── RECORDS FOR THE TASK

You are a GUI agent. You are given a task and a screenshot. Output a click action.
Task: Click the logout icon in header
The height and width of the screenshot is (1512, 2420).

────
── RECORDS FOR THE TASK

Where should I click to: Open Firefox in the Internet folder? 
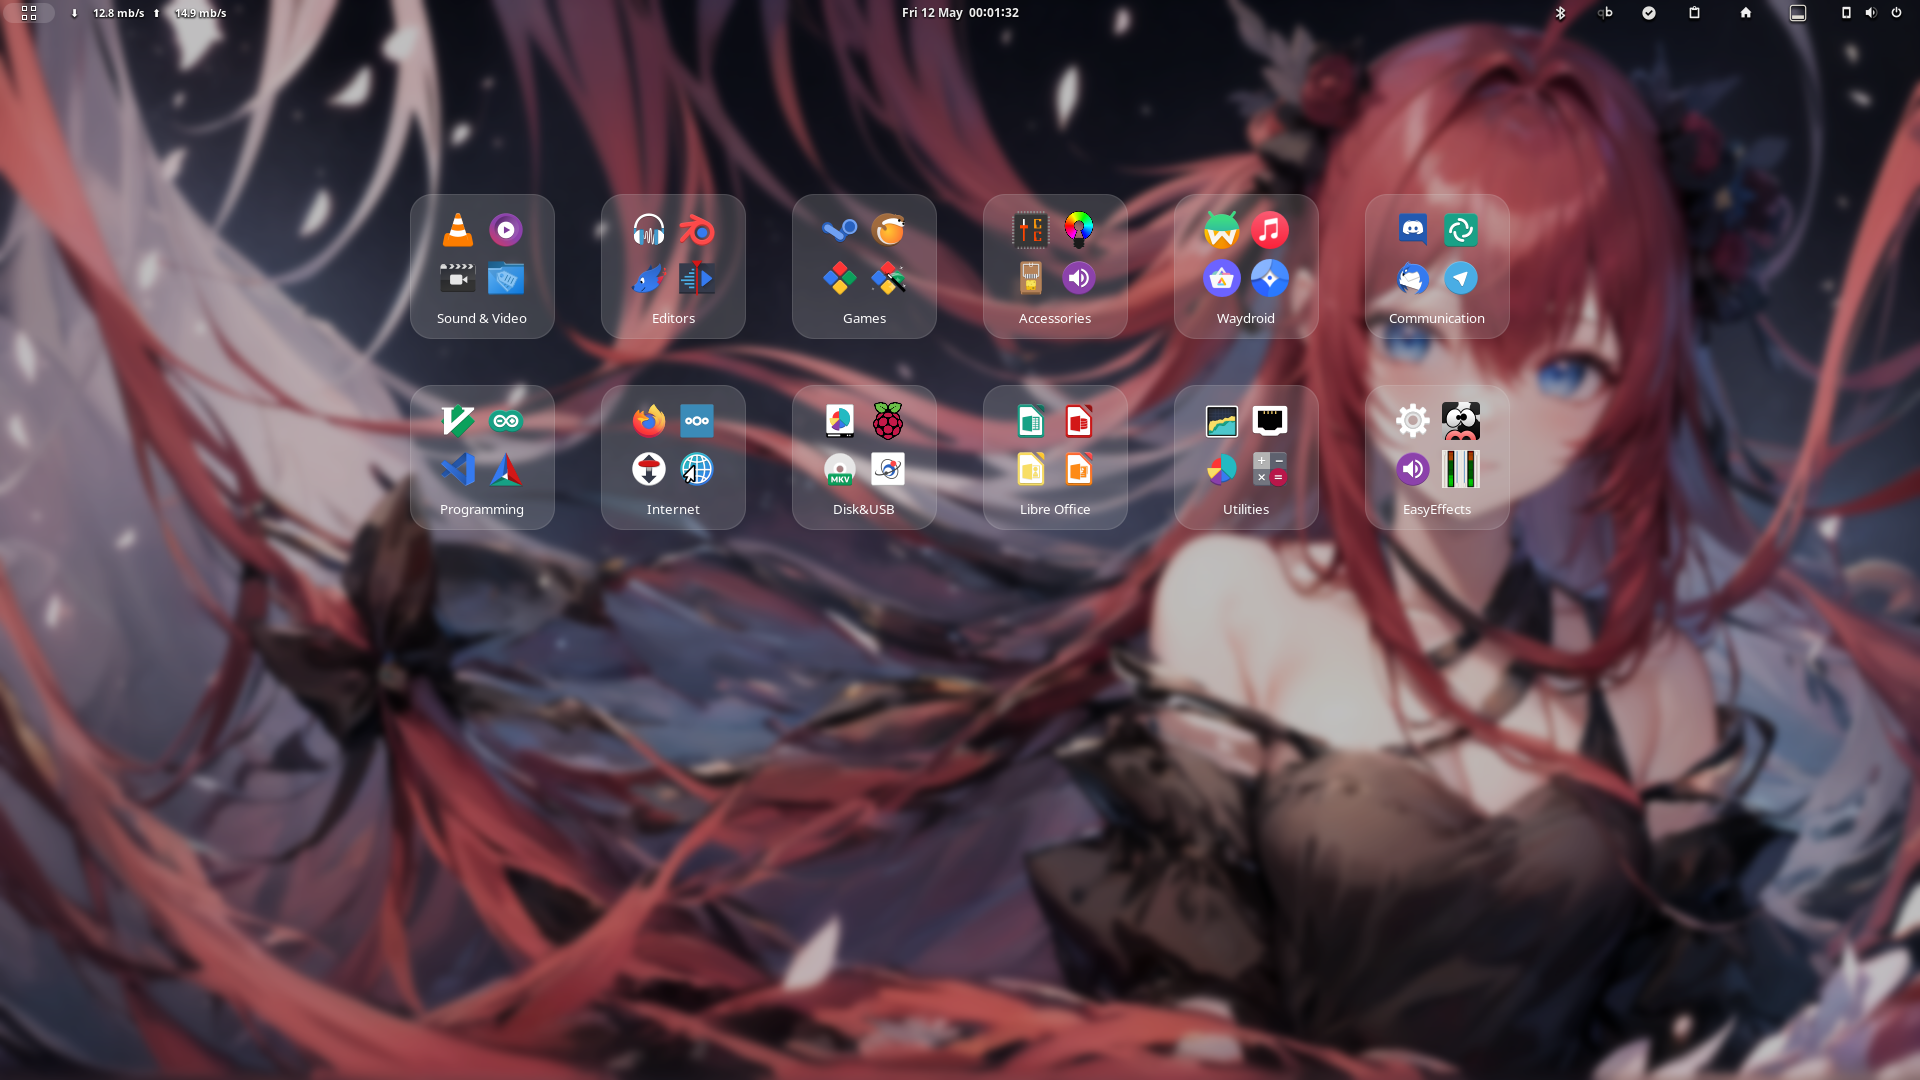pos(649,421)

────

### [REQUIRED WORK]
Find the lines above that include the string "screenshot" and copy them.

### [ANSWER BELOW]
You are a GUI agent. You are given a task and a screenshot. Output a click action.
The height and width of the screenshot is (1512, 2420).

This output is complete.